Che sarà della neve/che sarà di noi?/Una curva sul ghiaccio/e poi e poi… Inizia così «Sì, ancora la neve”, una delle più ispirate poesie di Andrea Zanzotto, il grande poeta morto ieri, a novant’anni, all’ospedale di Conegliano Veneto.

…che sarà del libero arbitrio e del destino/e di chi ha perso nella neve il cammino… continua il testo. E già da questi pochi versi si intuiscono le tematiche care al poeta che sempre nella sua lunga vita è stato in prima fila nelle battaglie per la giustizia sociale e per la difesa dell’ambiente.

La passione civile Zanzotto, nato e cresciuto a Pieve di Soligo il 10 ottobre 1921, l’ereditò dal padre, insegnante di disegno antifascista. “Già nella lontana infanzia, mi fu duro avvertire la situazione anomala della mia famiglia, in lotta con la precarietà. Si era reso difficilissimo il lavoro a mio padre per la sua opposizione al regime. Poteva mancare da un giorno all’altro il sostentamento”, raccontò in un’intervista anni fa. “Nel nostro paese pochi avevano votato contro il fascio nel plebiscito del 1929, e fra questi c’era mio padre, cosa che tutti sapevano. Ricordo che la maestra a scuola ci aveva presentato sulla lavagna la scheda elettorale col “sì” e tutti i bambini dovevano ricopiarla. Io invece, memore degli insegnamenti familiari, ho scritto “no”».

Fu dunque naturale, per lui, partecipare alla Resistenza, dove militò in Giustizia e libertà. Intanto, si era laureato in Lettere all’Università di Padova dove aveva avuto come maestri come Diego Valeri e Concetto Marchesi. Dopo una breve permanenza all’estero, in Svizzera e in Francia, nel 1947 rientrò in Italia e si dedicò all’insegnamento.

I primi a riconoscere le sue doti furono i grandi poeti che componevano la giuria del premio San Babila (Giuseppe Ungaretti, Eugenio Montale, Salvatore Quasimodo, Leonardo Sinisgalli, Vittorio Sereni) che gli attribuirono il primo premio per un gruppo di poesie, composte tra il 1940 e il 1948, che sarà poi pubblicato nel 1951 con il titolo Dietro il paesaggio.

Poeta molto prolifico, non abbandonò mai la professione di insegnante, alla quale affiancò quella di critico letterario: scrisse per L’Approdo letterario, Nuovi argomenti, Il Giorno, L’Avanti!, Il Corriere della sera. Fra i suoi più importanti volumi in versi va senz’altro ricordato il volume La beltà (1968), tuttora considerato la raccolta fondamentale della sua opera.

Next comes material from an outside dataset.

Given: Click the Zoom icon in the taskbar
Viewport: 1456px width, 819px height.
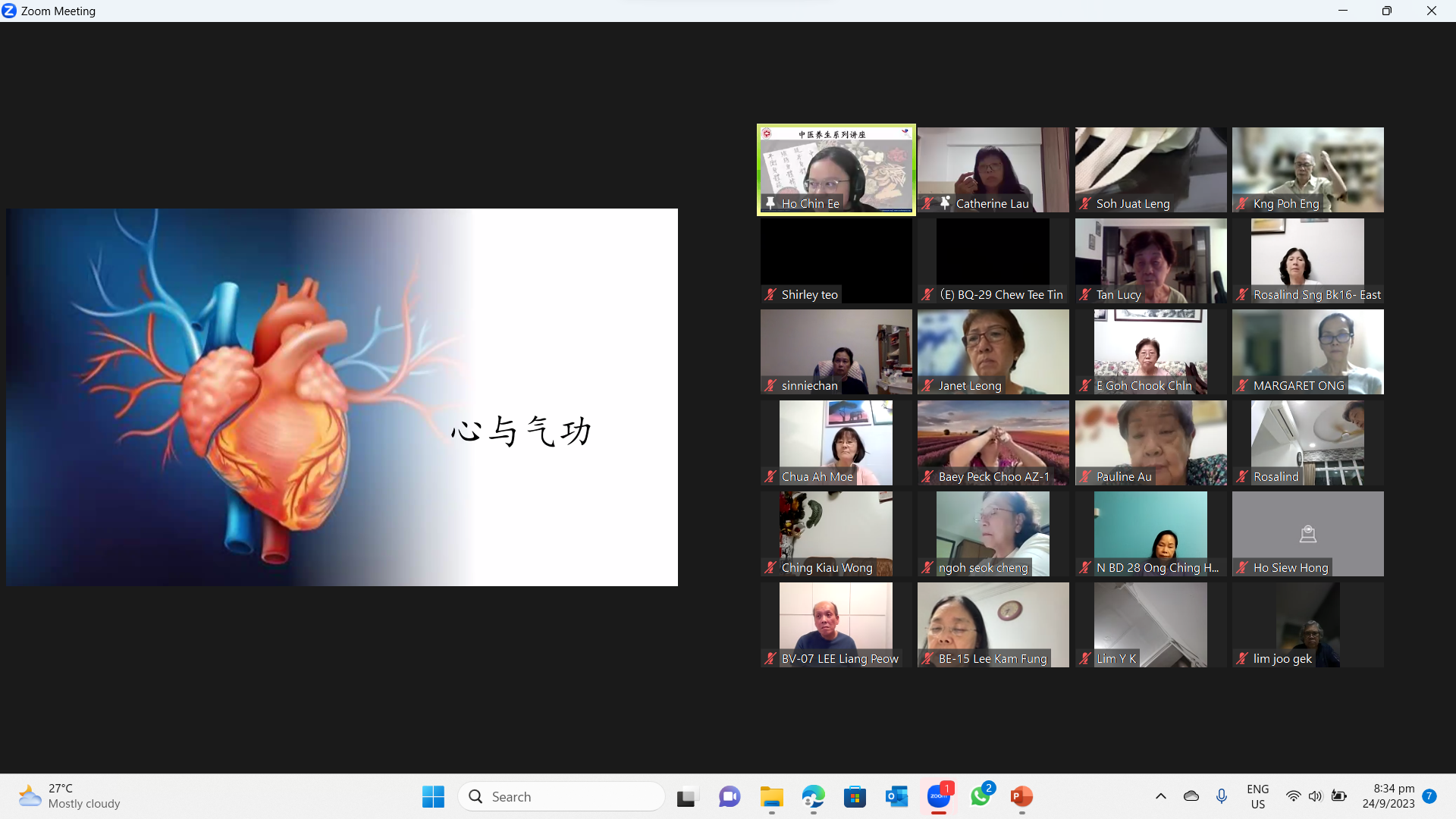Looking at the screenshot, I should point(938,796).
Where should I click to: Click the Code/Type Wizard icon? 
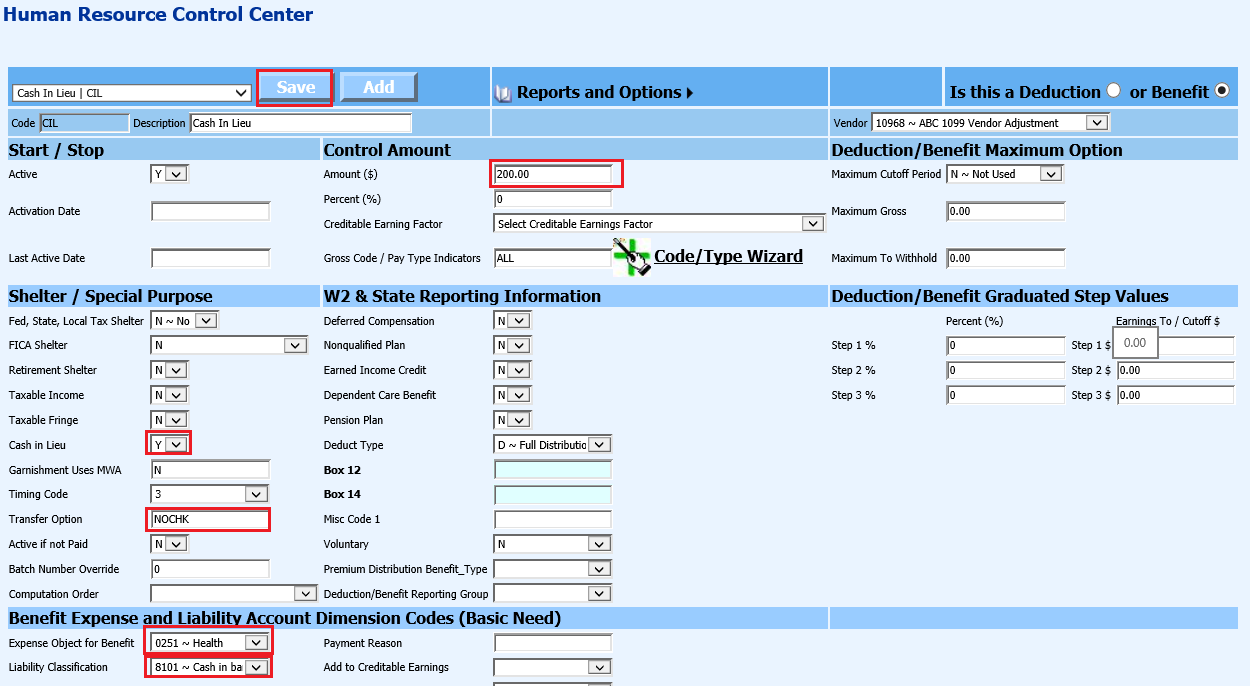point(631,257)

Sempre attento all’attualità, non solo politica, nel 1969 pubblicò Gli sguardi, i fatti e Senhal, scritto subito dopo lo sbarco sulla luna. Un incontro fondamentale fu quello, nel 1976, con Federico Fellini, con il quale collaborò per il Casanova. Nel 1970 scrisse poi alcuni dialoghi e stralci della sceneggiatura de La città delle donne.

Poeta sperimentale (“L’idea dello sperimentalismo l’ho sempre implicitamente accettata perché non ho mai creduto a una poesia “immobile”, pur avendo sempre davanti modelli classici, irrinunciabile luce ed enigma) Zanzotto non ha fatto parte di gruppi e correnti letterarie: “Io credevo alle amicizie, alle sintonie parziali, non ai gruppi. Il gruppo rappresentava per me la gestione di qualcosa di extraletterario, mentre io pensavo che ognuno dovesse seguire la sua strada e poi confrontarsi con gli altri”.

Tutta la sua poetica ha ruotato attorno all’uomo e ai suoi misteri: “L’uomo sta ribollendo nel proprio enigma, e la poesia non può dare che dei lampi di “consolazione”, nei quali appare ancora il miraggio dell’autofondazione e dell’autogiustificazione dell’essere. In essa c’è dunque un qualche valore, almeno provvisorio. Ma il quadro che abbiamo di fronte è quello di una catastrofe “ecologica” della mente”.